* **Work order**: Transcribe the stretch of entries below from the line with "[Facebook] (1757, 22)" through the line with "Éttermek (873, 193)", exactly and with both ends included; leave out all other lines.

* **Source data**:
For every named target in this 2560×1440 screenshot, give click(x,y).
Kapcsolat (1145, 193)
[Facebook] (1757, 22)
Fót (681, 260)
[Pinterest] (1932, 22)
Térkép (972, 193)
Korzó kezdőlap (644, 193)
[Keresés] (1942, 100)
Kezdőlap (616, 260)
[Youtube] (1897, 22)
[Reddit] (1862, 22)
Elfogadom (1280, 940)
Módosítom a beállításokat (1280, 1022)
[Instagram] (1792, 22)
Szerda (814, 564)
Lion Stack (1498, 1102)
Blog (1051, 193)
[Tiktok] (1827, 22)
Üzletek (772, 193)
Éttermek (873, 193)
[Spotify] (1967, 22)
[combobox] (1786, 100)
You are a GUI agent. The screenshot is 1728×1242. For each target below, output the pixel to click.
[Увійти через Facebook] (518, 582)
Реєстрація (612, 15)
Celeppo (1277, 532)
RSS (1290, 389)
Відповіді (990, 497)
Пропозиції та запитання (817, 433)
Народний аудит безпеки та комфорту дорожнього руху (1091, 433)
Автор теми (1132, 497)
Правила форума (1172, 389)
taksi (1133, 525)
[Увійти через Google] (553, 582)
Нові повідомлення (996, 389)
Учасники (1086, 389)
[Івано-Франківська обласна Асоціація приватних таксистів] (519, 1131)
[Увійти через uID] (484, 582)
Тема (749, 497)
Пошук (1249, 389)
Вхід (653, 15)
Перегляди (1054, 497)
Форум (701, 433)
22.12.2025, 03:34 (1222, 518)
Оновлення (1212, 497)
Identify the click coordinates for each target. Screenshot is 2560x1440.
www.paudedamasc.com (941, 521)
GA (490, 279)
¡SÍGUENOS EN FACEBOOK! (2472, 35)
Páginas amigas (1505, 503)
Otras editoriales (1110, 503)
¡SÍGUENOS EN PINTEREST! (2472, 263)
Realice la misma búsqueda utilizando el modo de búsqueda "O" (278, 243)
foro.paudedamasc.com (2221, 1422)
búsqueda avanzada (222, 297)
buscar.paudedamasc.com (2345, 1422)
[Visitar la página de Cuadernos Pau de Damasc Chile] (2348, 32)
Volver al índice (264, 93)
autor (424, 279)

* **Response to this task**:
[Facebook] (1757, 22)
Fót (681, 260)
[Pinterest] (1932, 22)
Térkép (972, 193)
Korzó kezdőlap (644, 193)
[Keresés] (1942, 100)
Kezdőlap (616, 260)
[Youtube] (1897, 22)
[Reddit] (1862, 22)
Elfogadom (1280, 940)
Módosítom a beállításokat (1280, 1022)
[Instagram] (1792, 22)
Szerda (814, 564)
Lion Stack (1498, 1102)
Blog (1051, 193)
[Tiktok] (1827, 22)
Üzletek (772, 193)
Éttermek (873, 193)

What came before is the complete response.